Versículos 1-7: Davi poupa a vida de Saul; 8-15: Davi demonstra a sua inocência; 16-22: Saul reconhece a sua falta.

Vv. 1-7. Deus entregou Saul nas mãos de Davi. Era uma oportunidade oferecida a Davi para que exercesse a sua fé e paciência, o reino lhe fora prometido; porém, não tinha ordem para matar o rei. Ele ponderou firmemente consigo mesmo e contra os seus homens, contra a possibilidade de fazer algum dano a Saul, o pecado é algo que deve nos causar sobressalto, e temos que resistir às tentações de pecar. Davi não somente consideraria mal para si mesmo cometer um ato como aquele; tampouco toleraria que os seus homens o praticassem. Deste modo, devolveu bem por mal àquele de quem recebeu mal por bem. Desta maneira, definiu o exemplo para todos os que se dizem cristãos, de não se deixarem vencer pelo mal, mas de vencerem o mal com o bem.

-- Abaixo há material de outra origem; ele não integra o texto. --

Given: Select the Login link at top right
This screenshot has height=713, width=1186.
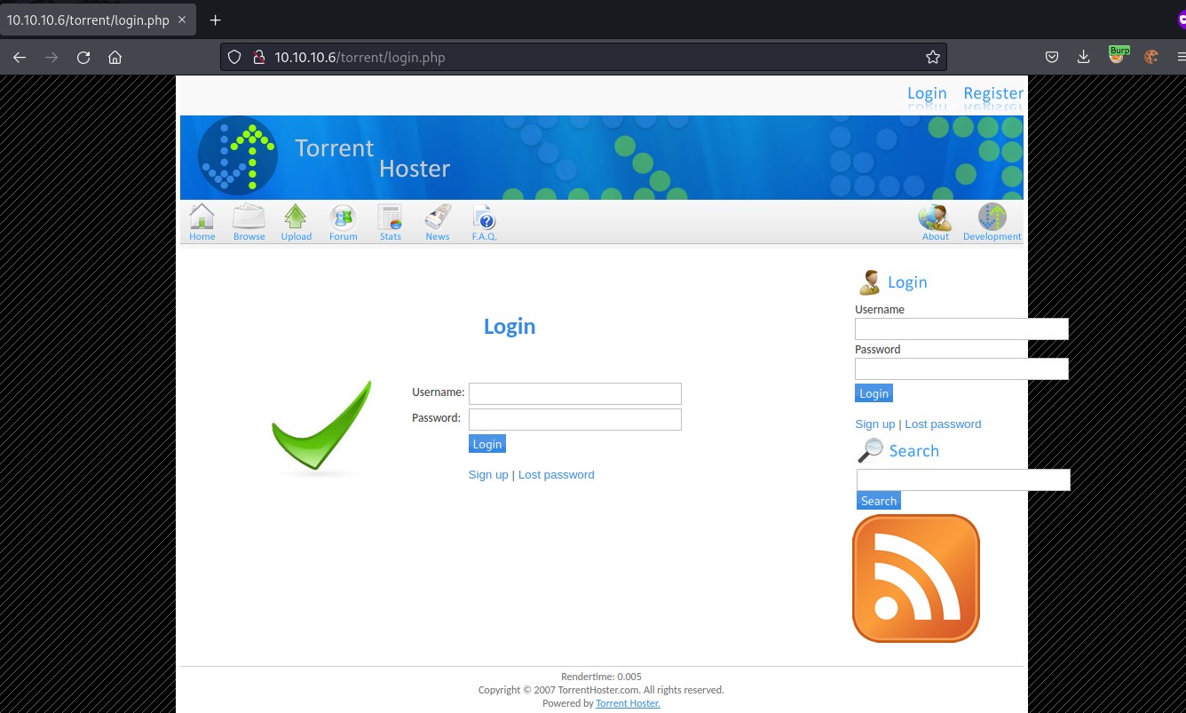Looking at the screenshot, I should 927,93.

Vv. 8-15. Davi foi falsamente acusado de procurar o mal de Saul; demonstra, então, que a providência divina lhe dera a oportunidade de fazê-lo. E foi com um bom princípio de Deus que se negou a fazê-lo. Declara a sua decidida resolução de não ser jamais o seu próprio vingador, se os homens nos fizerem o mal, Deus nos fará o máximo bem no grande dia do juízo.

Vv. 16-22. Saul fala completamente vencido pela bondade de Davi. Muitos se lamentam de seus pecados, sem arrepender-se sinceramente deles; choram com amargura por causa deles, mas continuam-lhes enamorados e ligados. Agora Deus cumpriu para com Davi a palavra com que lhe fizera ter esperanças, de que Ele faria sobressair a sua justiça como a luz (sl 37.6). os que procuram manter uma boa consciência, podem deixar que Deus lhes dê o crédito por ela. Mais cedo ou mais tarde, Deus forçará até mesmo os que são da sinagoga de Satanás, a que conheçam e respeitem aqueles a quem Ele tem amado. Davi e Saul se separaram em paz. Saul foi para a sua casa convicto; porém, não convertido; envergonhado pela inveja que sentia em relação a Davi, mas retendo em seu peito esta raiz de amargura; irritado de que quando encontrara Davi, não teve o seu próprio coração inclinado a destruí-lo, como propusera a fazer, o rancor parece frequentemente morto, quando está somente adormecido, e reviverá com força dobrada. Porém, seja o caso em que o Senhor amarre as mãos dos homens, ou seja o caso de afetar os seus corações de modo que não nos firam, a libertação é igualmente dEle. É prova de seu amor e antecipação da nossa salvação, e deve fazer com que nos sintamos agradecidos.